:: STORED DATA ::
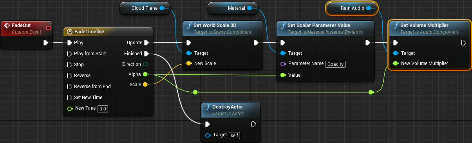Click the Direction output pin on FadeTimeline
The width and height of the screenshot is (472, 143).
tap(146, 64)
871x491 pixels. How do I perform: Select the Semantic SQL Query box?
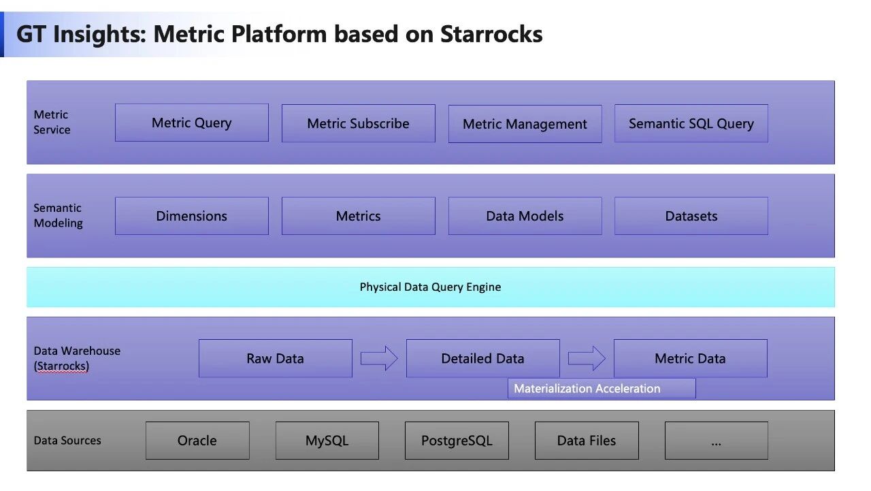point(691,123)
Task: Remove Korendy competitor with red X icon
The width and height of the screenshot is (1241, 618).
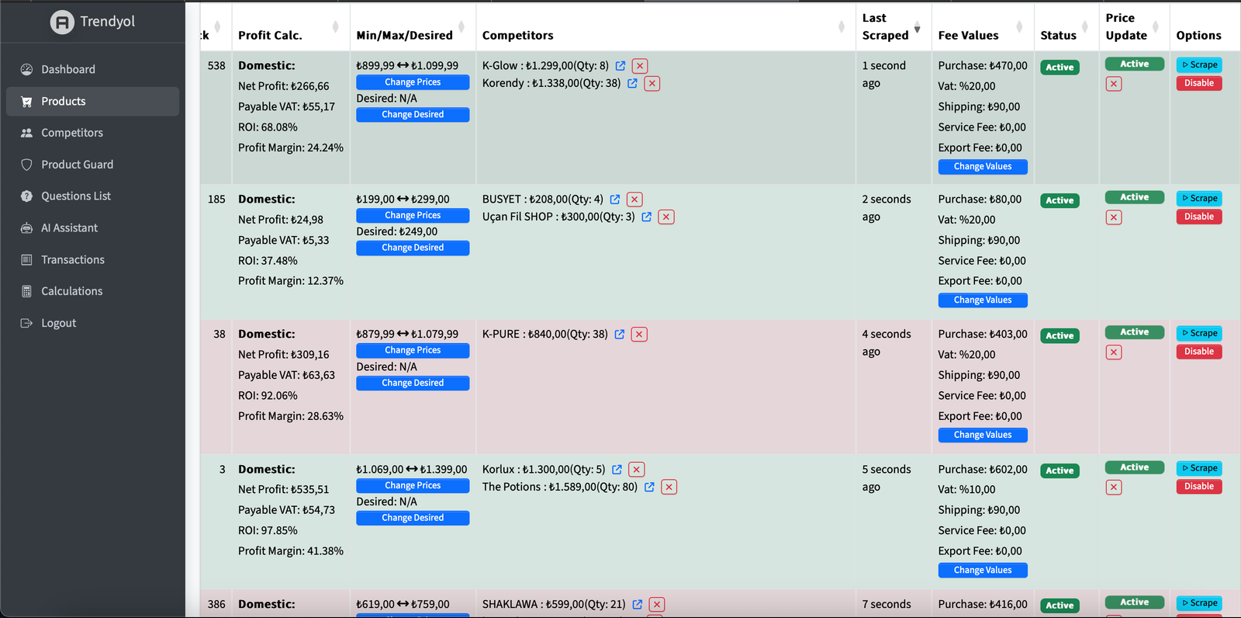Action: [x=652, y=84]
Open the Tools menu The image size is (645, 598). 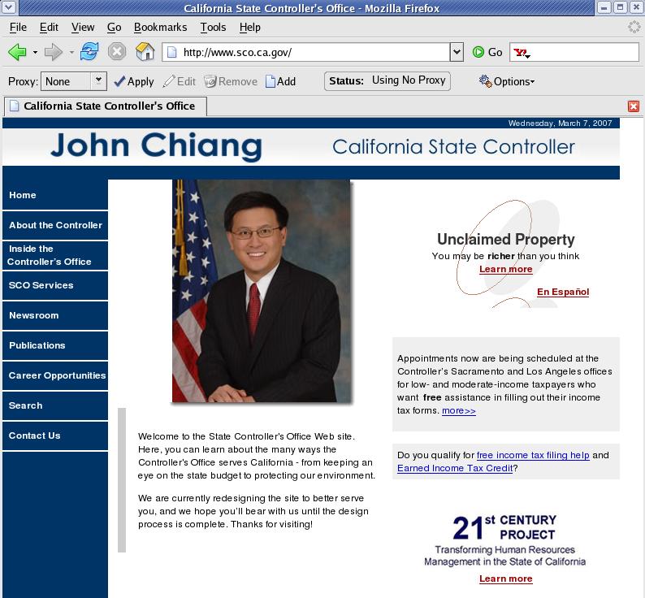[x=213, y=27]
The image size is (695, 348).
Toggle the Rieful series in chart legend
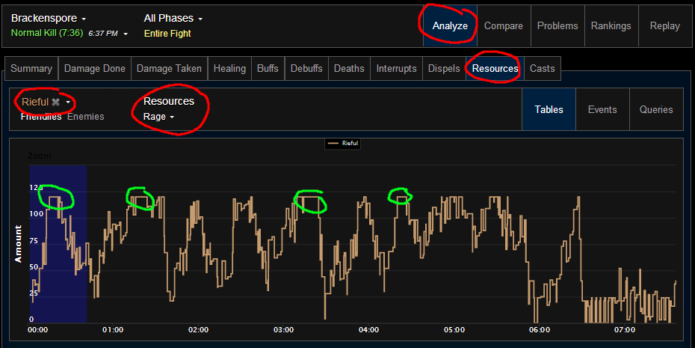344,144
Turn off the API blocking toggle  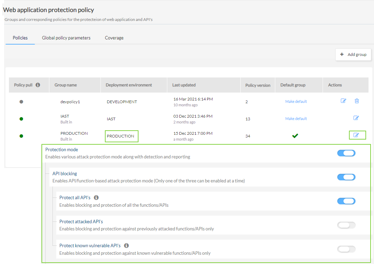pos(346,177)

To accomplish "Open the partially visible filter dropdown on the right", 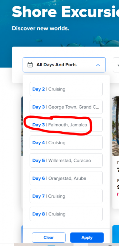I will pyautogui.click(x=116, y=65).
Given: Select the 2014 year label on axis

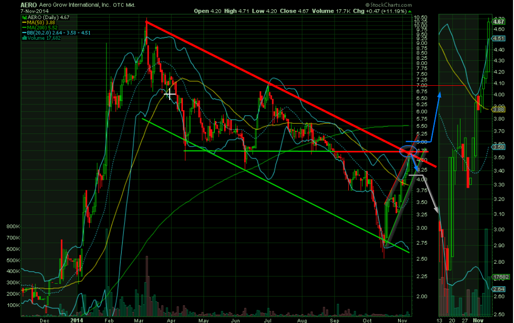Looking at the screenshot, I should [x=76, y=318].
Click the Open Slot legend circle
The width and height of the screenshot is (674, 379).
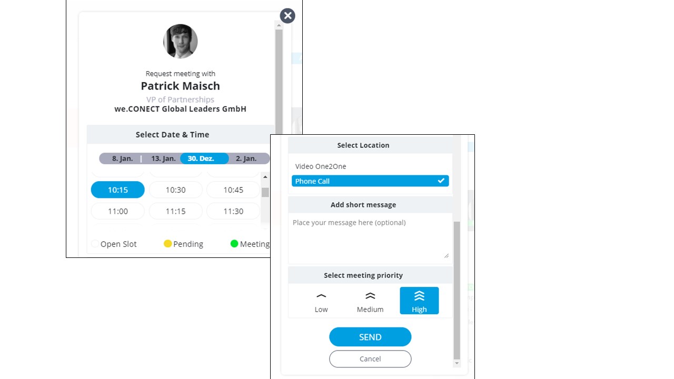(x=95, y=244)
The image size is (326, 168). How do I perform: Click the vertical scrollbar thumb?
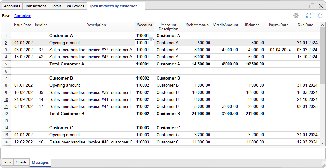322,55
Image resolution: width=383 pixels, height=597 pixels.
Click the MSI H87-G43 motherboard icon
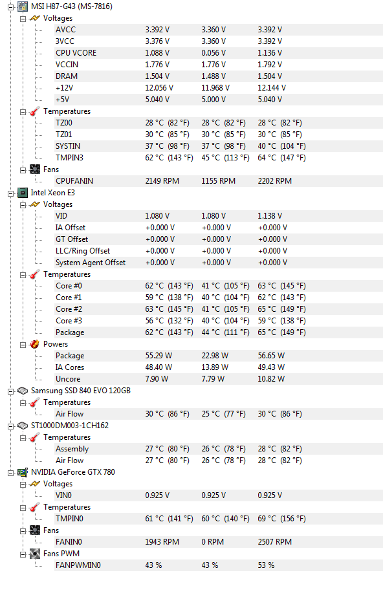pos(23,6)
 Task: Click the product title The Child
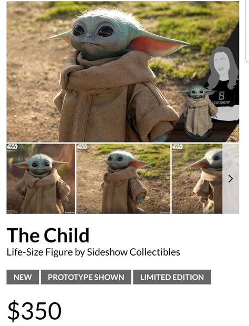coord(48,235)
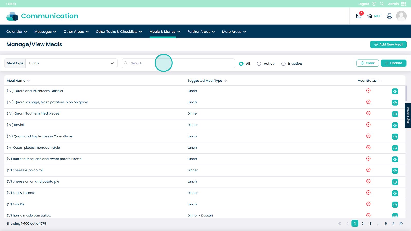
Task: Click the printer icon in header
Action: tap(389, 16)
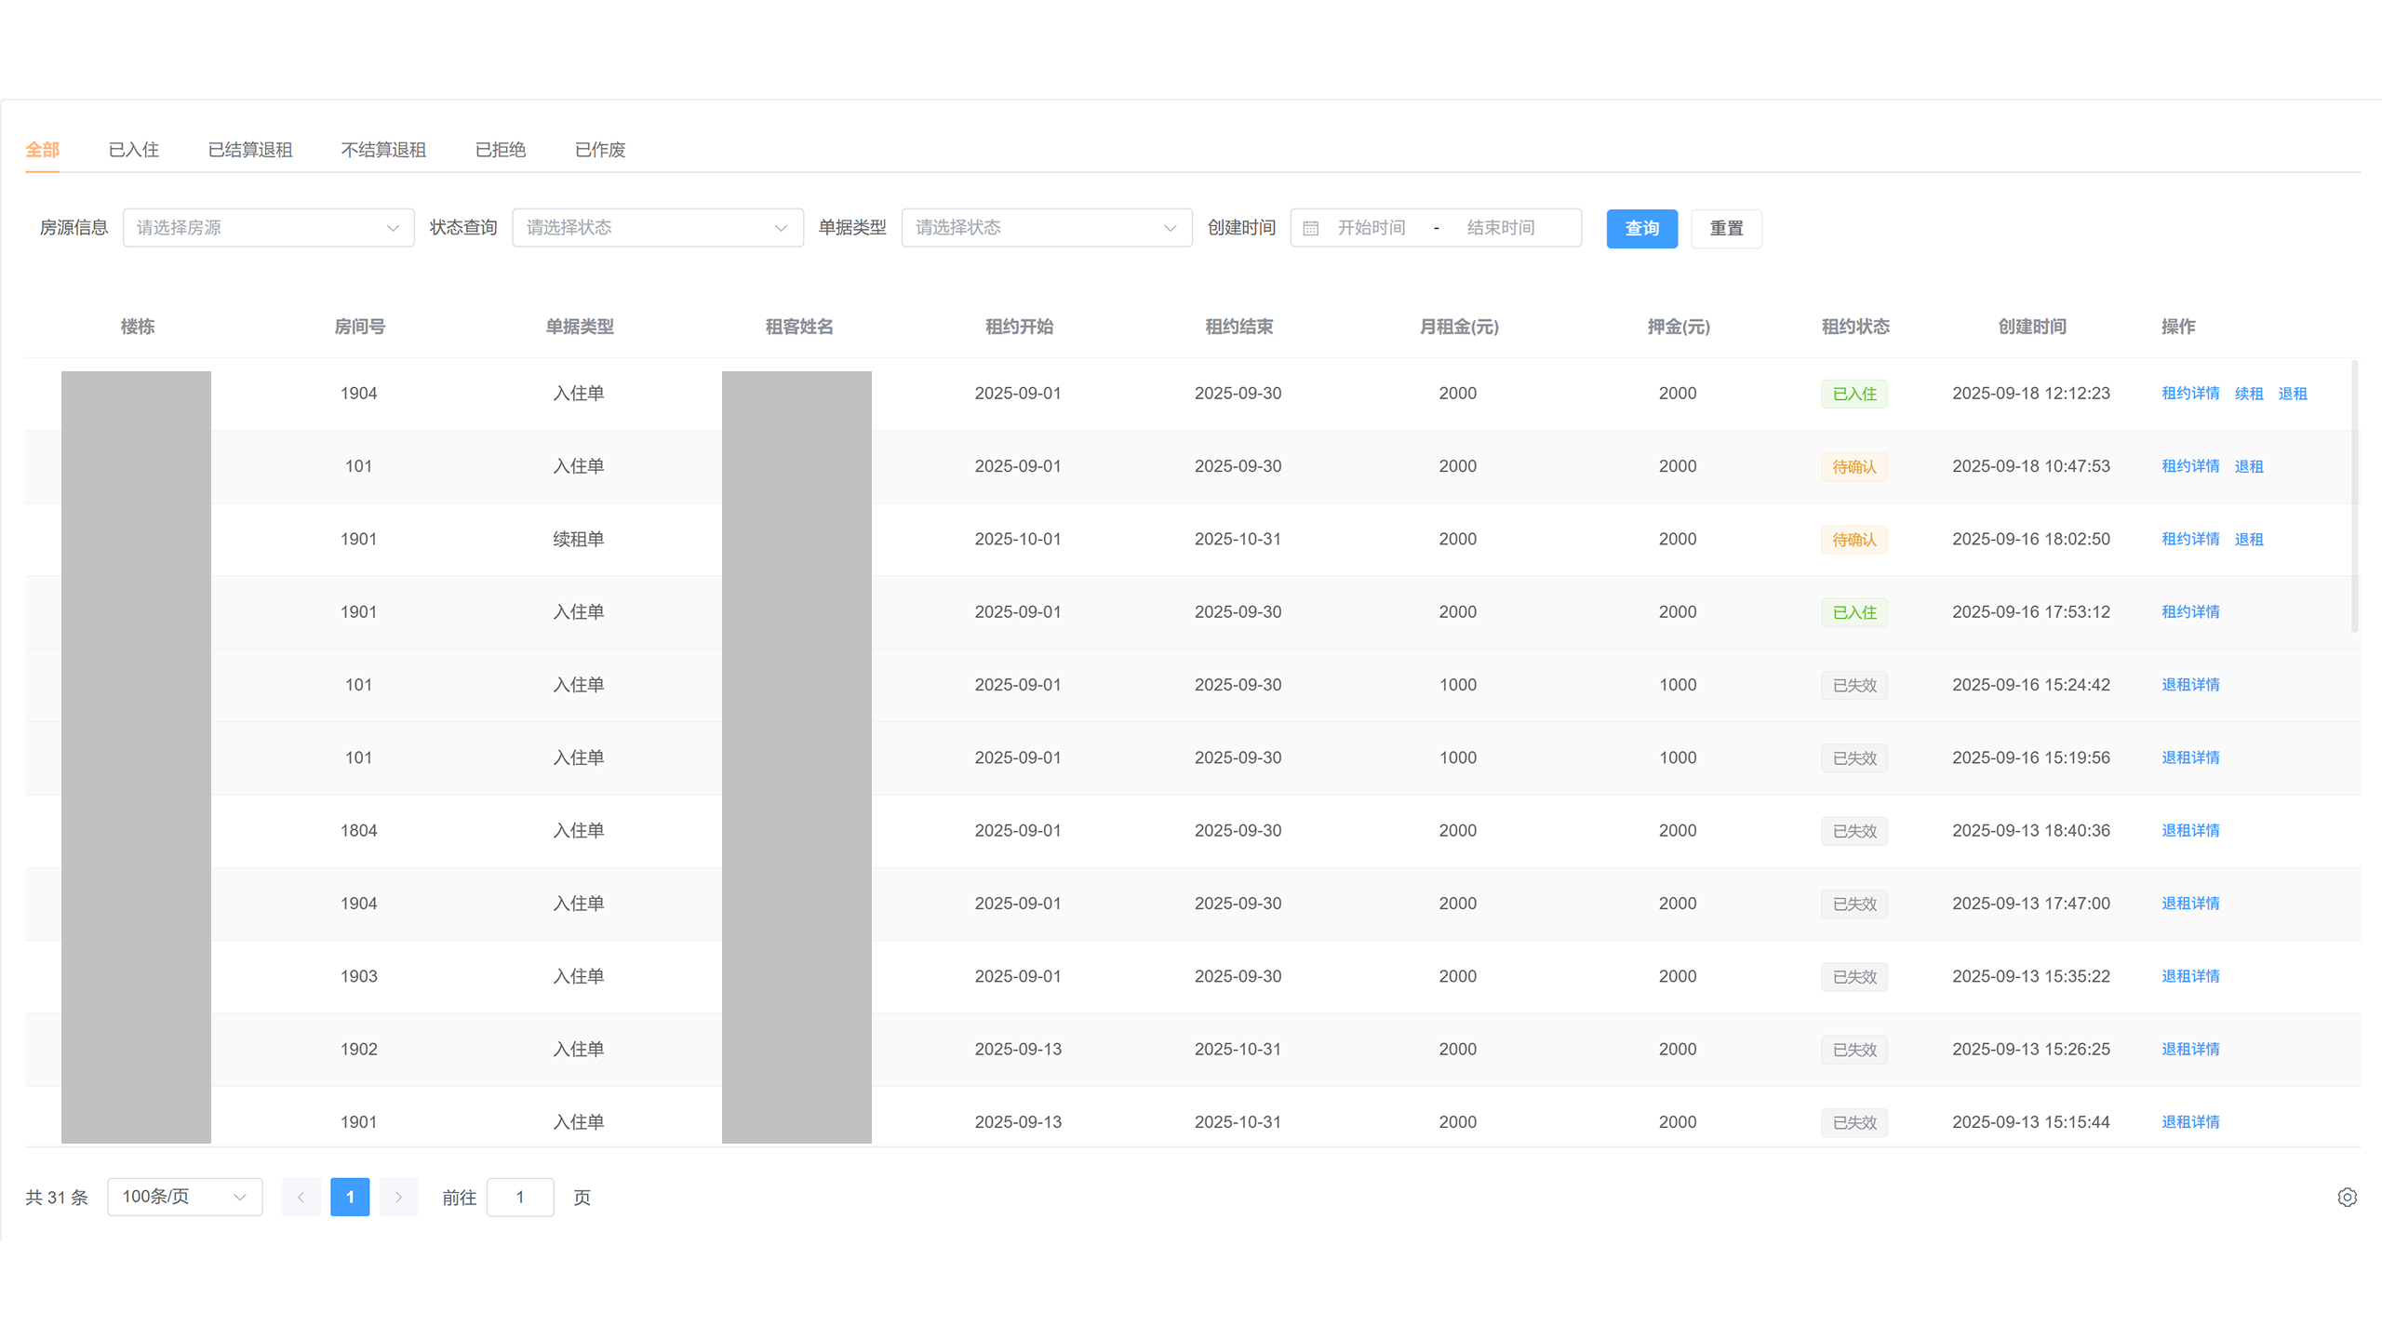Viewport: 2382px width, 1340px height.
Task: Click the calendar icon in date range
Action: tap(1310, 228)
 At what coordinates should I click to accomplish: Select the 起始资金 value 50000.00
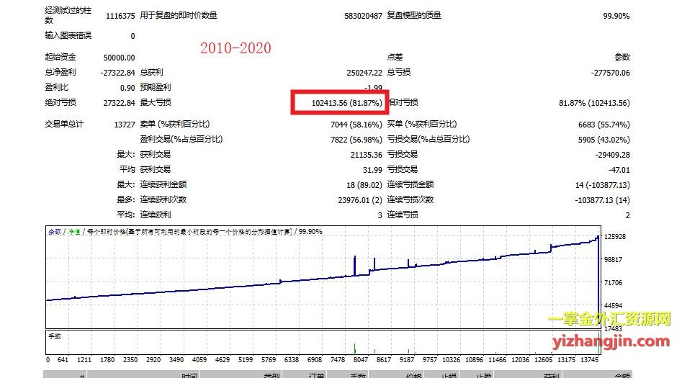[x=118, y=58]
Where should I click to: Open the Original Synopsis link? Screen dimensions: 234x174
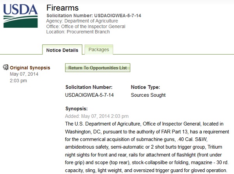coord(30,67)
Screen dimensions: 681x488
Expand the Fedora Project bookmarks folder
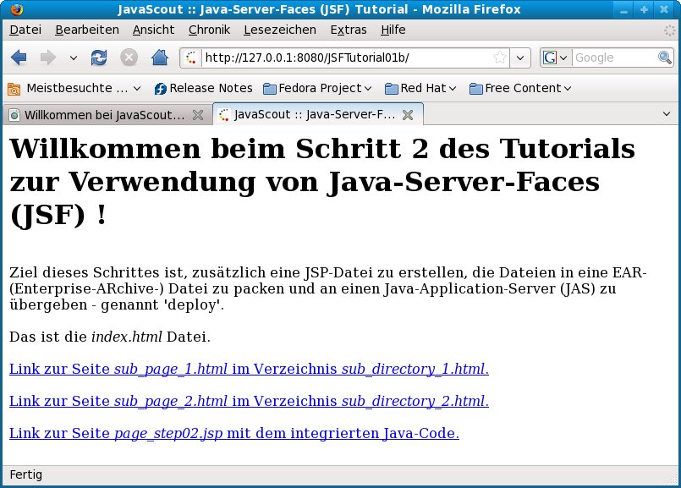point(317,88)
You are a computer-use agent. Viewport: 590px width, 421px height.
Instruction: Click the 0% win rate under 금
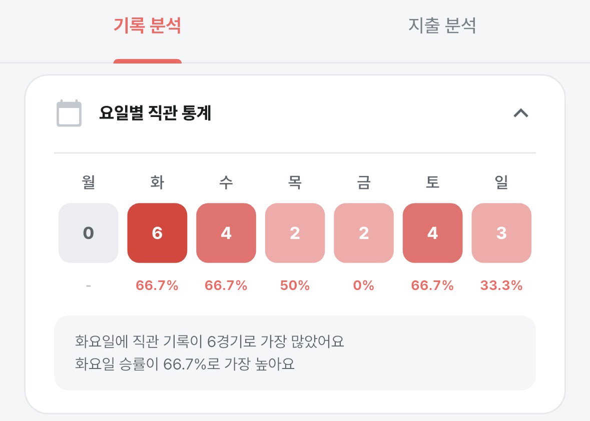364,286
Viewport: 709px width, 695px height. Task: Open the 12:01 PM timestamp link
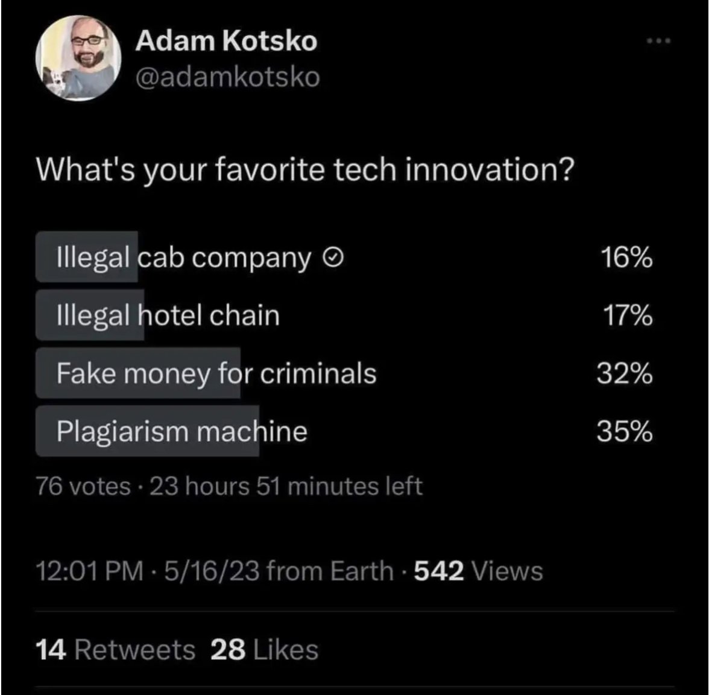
:::
SHORT PROBLEM: Copy out verbatim the records from the line with "Where should I" through the end of the records, leaving the pictures out.

RESPONSE TO THE EXERCISE:
Where should I click to: Open the Original Synopsis link? Screen dimensions: 234x174
coord(30,67)
Screen dimensions: 681x488
Expand the Fedora Project bookmarks folder
point(317,88)
You are a computer-use agent. Viewport: 590px width, 421px height.
Instruction: Click the 0% win rate under 금
364,286
Viewport: 709px width, 695px height. Task: Open the 12:01 PM timestamp link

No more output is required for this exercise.